Der BHV schickte Harry Sauer mit den obligatorischen Handbällen und einem Pokal, der eigentlich keiner ist. Das war Kapitän Salem Abou-Zahra egal, unter ekstatischem Jubel reckte er den Dreizack Richtung Hallendach. Aber so richtig glauben konnte das Husarenstück noch niemand, die Überraschung war zu groß.
Sportlich fair zeigte sich Mannschaftsverantwortlicher Jochem Siegel vom TVK, der in der Vorfreude schon T-Shirts mit dem Aufdruck „Badischer Pokalsieger 2018“ drucken ließ. Da Knielingen spätestens seit 19.13 Uhr keine Verwendung dafür hatte, übergab er diese unserem TSV mit den Worten:“Die könnt ihr besser gebrauchen.“ Der Wirt des Rebstocks in Knielingen bestand sogar noch auf ein Mannschaftsfoto mit dem amtierenden Badischen Pokalsieger. Einzig die Farbwahl der neuen T-Shirts ist tragisch: nicht blau, sie sind grün.

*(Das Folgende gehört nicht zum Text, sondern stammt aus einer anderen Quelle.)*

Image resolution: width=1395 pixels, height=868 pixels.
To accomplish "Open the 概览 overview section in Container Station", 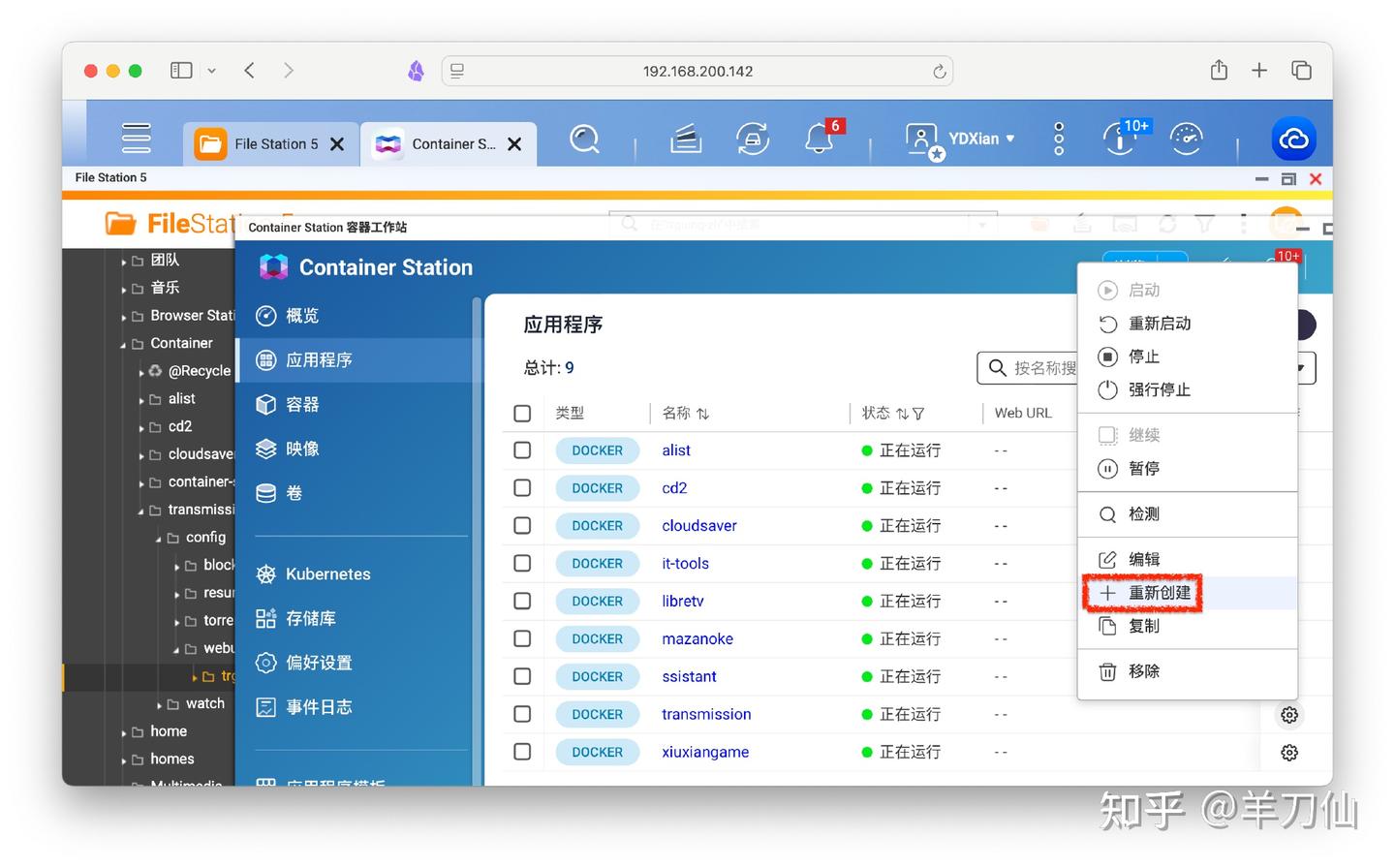I will pos(301,315).
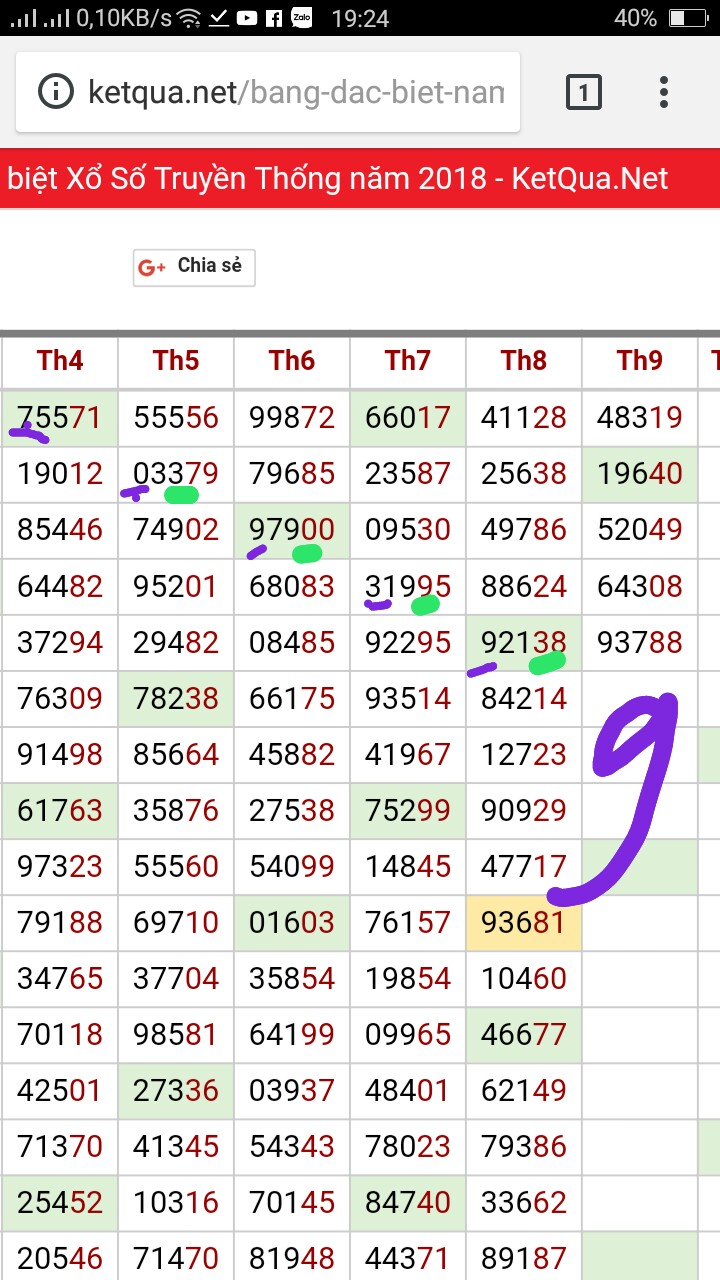Open the Chrome three-dot menu
The image size is (720, 1280).
click(663, 92)
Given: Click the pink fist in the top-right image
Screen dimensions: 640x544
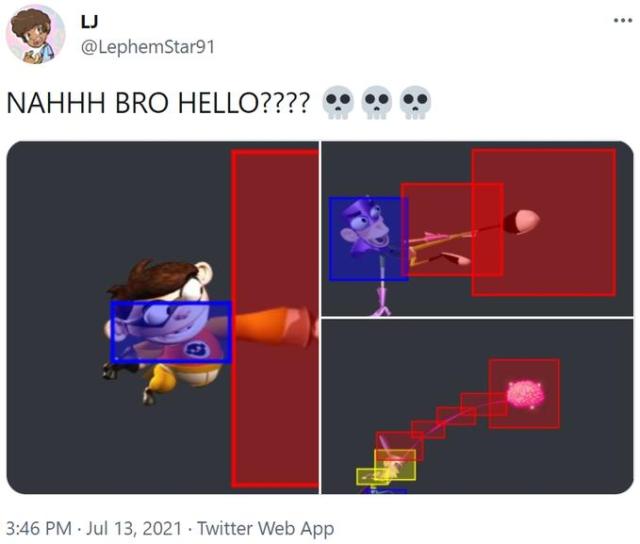Looking at the screenshot, I should 522,222.

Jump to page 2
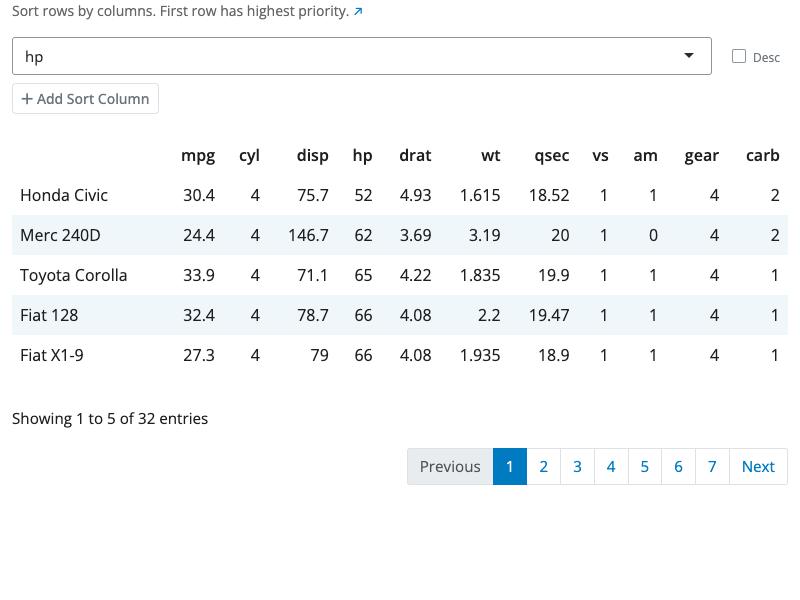click(543, 467)
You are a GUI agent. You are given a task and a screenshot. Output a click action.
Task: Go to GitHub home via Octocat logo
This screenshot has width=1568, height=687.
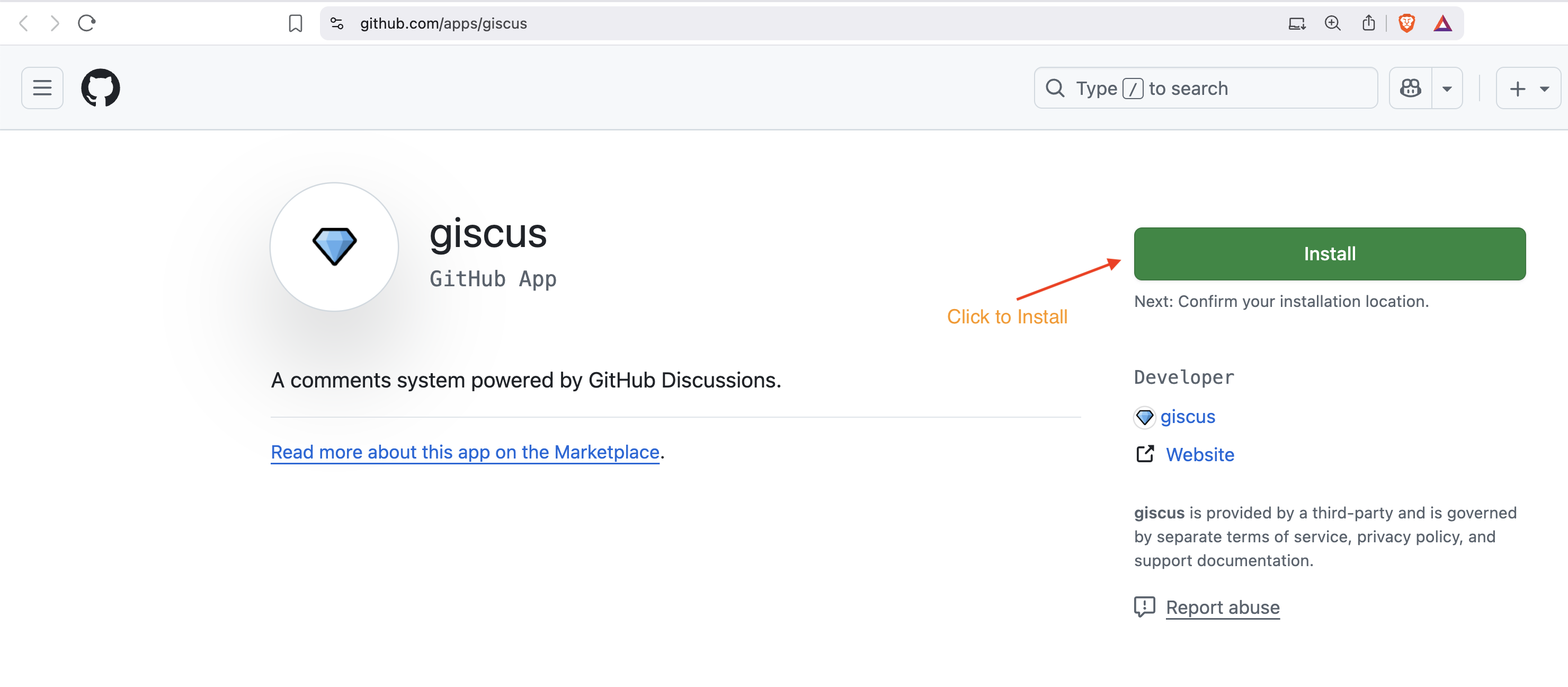tap(101, 89)
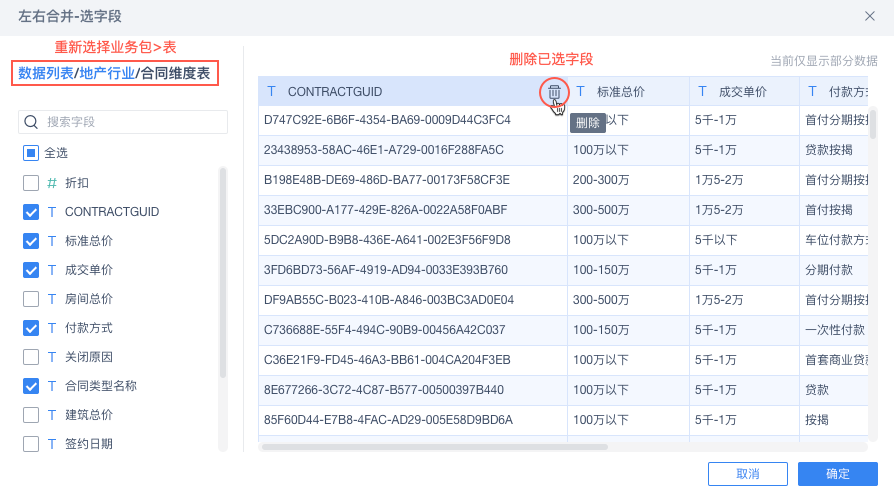Enable the 房间总价 field checkbox
The height and width of the screenshot is (496, 894).
pyautogui.click(x=31, y=299)
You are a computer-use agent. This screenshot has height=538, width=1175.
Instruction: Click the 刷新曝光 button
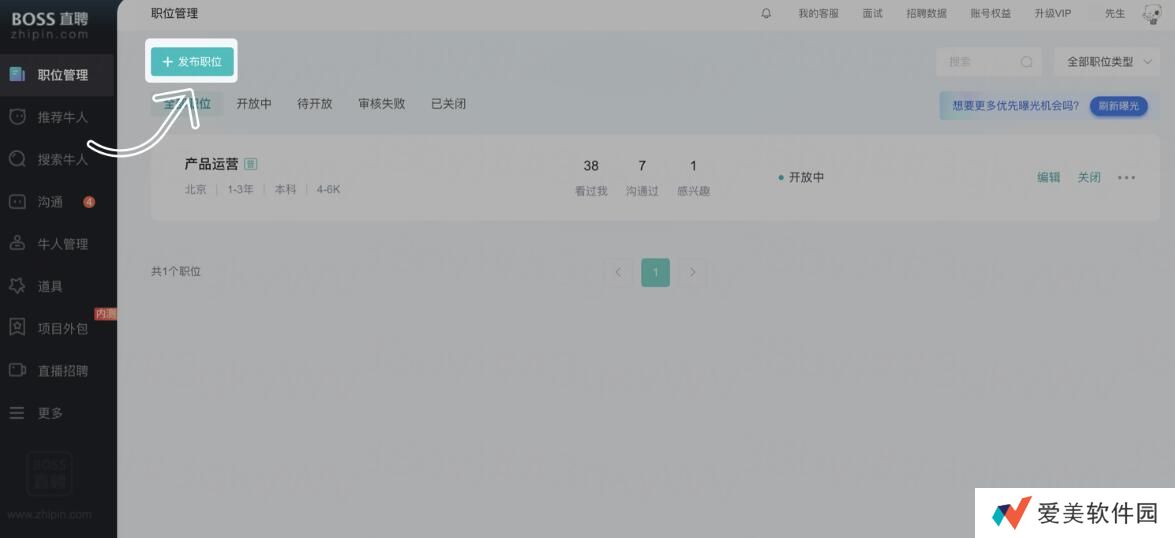(1118, 106)
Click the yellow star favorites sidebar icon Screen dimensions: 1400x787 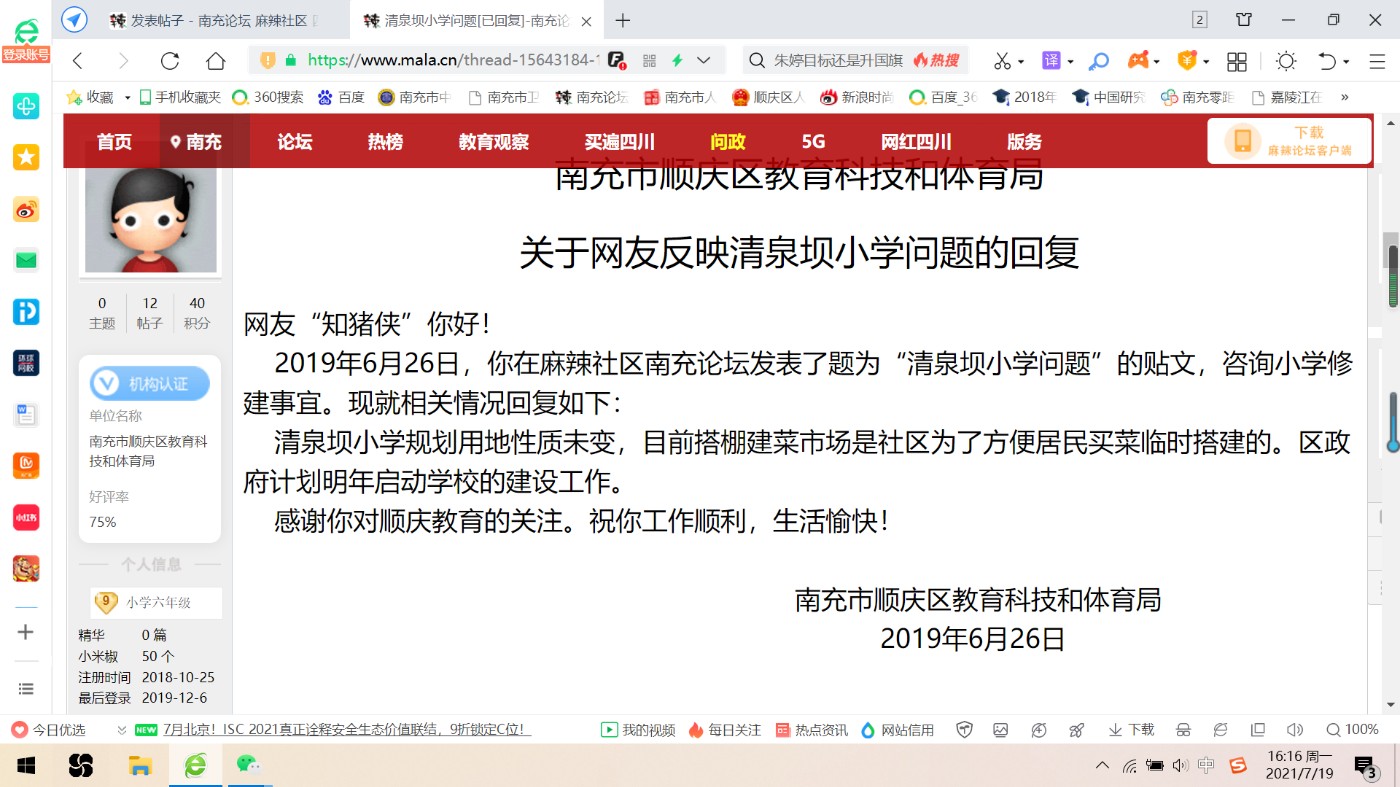(26, 157)
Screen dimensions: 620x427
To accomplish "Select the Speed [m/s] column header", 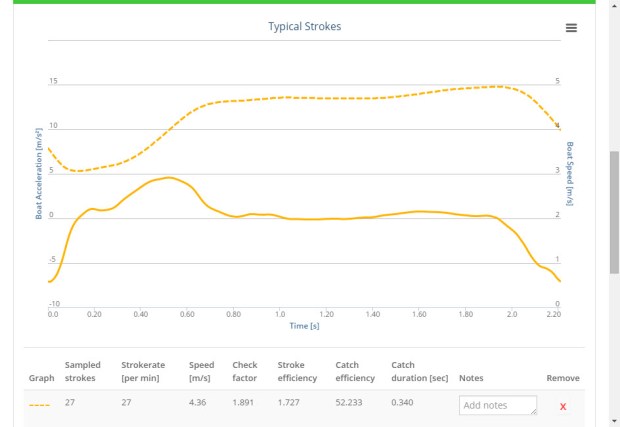I will 201,372.
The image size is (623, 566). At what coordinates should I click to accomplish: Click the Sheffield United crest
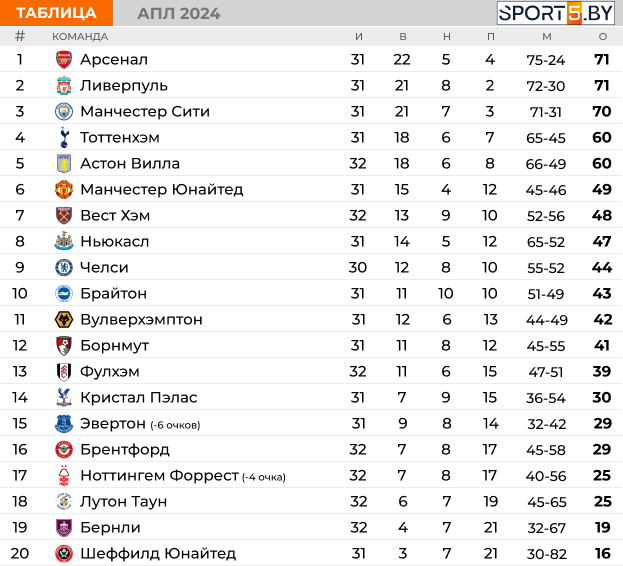pos(64,553)
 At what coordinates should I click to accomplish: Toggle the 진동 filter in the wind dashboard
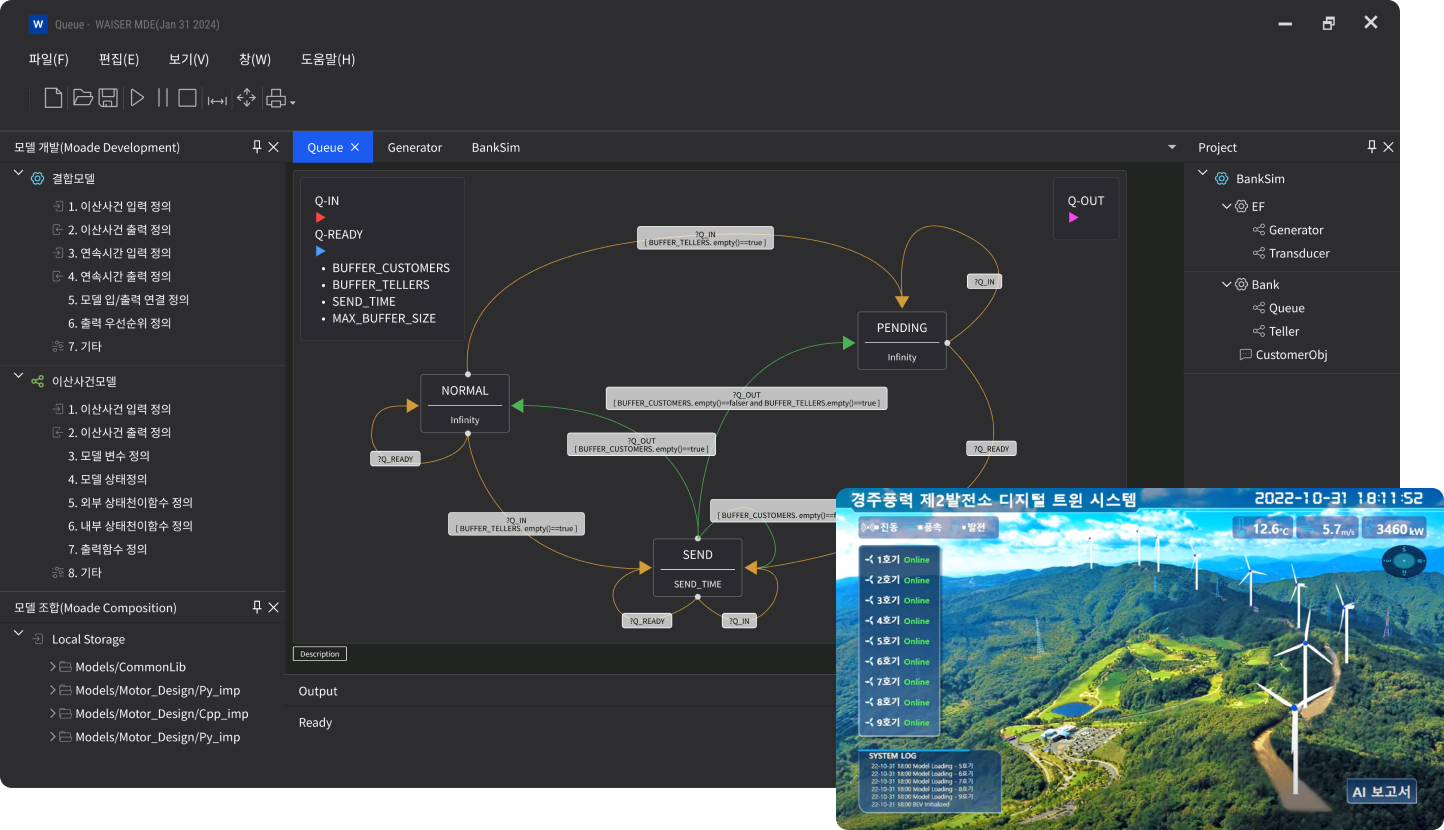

Bei den ersten Feierlichkeiten auf der Baustelle im Foyer konnte man so langsam das Wunder glauben. Nun ging es weiter, mit dem Taxi direkt ins Weinloch. Da man aus dem gewonnenen Pokal nicht trinken kann, wurde er erst gar nicht mitgenommen. Prächtige Stimmung im Hinterzimmer herrschte im Weinloch, bis es zum Ausklang noch ins Ziegler ging.
Für den TSV schrieben Geschichte:
Philipp Gspandl und Salem Abou-Zahra 1 (beide im Tor) – Felix Weber 9/4, Marius Krembsler 4, Paul Pscherer, Robin Gassert, Andreas Layer 1, Chris Joswig 1, Klaus Dahlmann 1, Jonas Bald 1, Vincent Stupp 7, Daniel Schmitt 1, Niko Ullmerich 2, Joscha Frank 1.